Monday, June 25, 2012

Flights from Hell and Saints on Earth

Or, whatever the Jewish equivalent is. (Do they have anything like saints? My education begins.)

This has been. The. Longest. Day. I'm now past hour 36 and going strong. (That's my story and I'm sticking to it.)

It started yesterday at 7 am as I travelled to Newark airport. At check-in, I was ready for the Spanish Inquisition that awaits anyone flying to Israel (you might say I expected it), but I was unprepared to be called into a back room, strip-searched, and have my iPod and Kindle, which many people on the plane had, confiscated as "flagged machines" (How many lights are there, Picard?) That was fun. I was then escorted onto the plane, since it had already boarded while an El Al agent and I got to know each other much better. Then, the 11-hour flight began.

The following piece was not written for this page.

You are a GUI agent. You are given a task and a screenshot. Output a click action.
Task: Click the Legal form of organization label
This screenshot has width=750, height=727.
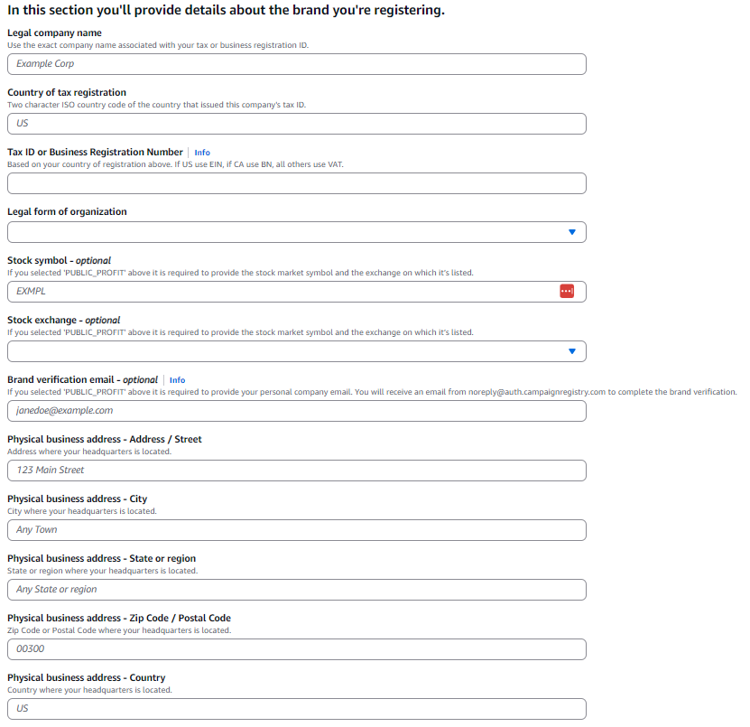coord(67,211)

My movie screen thing worked for exactly 14 minutes (no spoilers for Extremely Loud and Incredibly Close, please) at which point it went kaput. My Kindle and iPod were nought to be found, so I people-watched until dinner (couldn't eat it, though the hummus was good), after which I tried to sleep.

Tried, of course, being the operative word.

The woman next to me, who, curse the day, I was oh so quick to judge, proceeded to prod me awake to assist her with the overhead light. Across the aisle, a gaggle of women stood talking to a seated passenger, forcing anyone who needed to pass to have to sit on me just to get by, not to mention every time they themselves would jostle me. But the true icing on the cake, the true crusty topping on the creme brule, the real frosted coating on my wheaty breakfast cereal, was the baby.

Now I love babies. Probably too much. (Say it with me, "Kidnapping is wrong.") But this little girl screamed for 11 hours straight. I do not mean she cried most of the flight. I do not mean she had a somewhat annoying cry. I mean precisely what I said--she screamed for 11 hours straight. She was still screaming in the front row as we disembarked.

I am at breaking point with this flight. It never ends, I have no way to kill the time, sleeping included, and I barely know what I'm doing once I get there. But, the woman next to me, saint on Earth, starts chatting in English. She learns that I'm going to study, and we chat about the Bible and languages and Israel. She was returning home from visiting her sister and assured me Israel was a welcoming place. As we started to land, she reached into her purse.

"Here," she said in thick but intelligible English, "I have many, many of these. You take this one." She hands me a tiny, palm-sized Bible written in tiny Hebrew. The cover was almost worn through, but the pages were clean.

I tried to refuse her offer, but she just pressed it into my hand and said, "You are very welcome her ein Israel." She made the whole nasty flight worth it.

However, she couldn't make up for the shuttle ride to the University. Israel is fond of shared cabs, called a "sherut." It costs about a quarter of a cab. The catch being that you have to wait until it fills with 10 passegers, and you may have to wait while they are all dropped off. Like if your University is on the far side of the City. Or if there's crazy traffic. Or if your driver has to get to a funeral and shunts you into a taxi.

But I made it in the end. The city is gorgeous, pictures to come.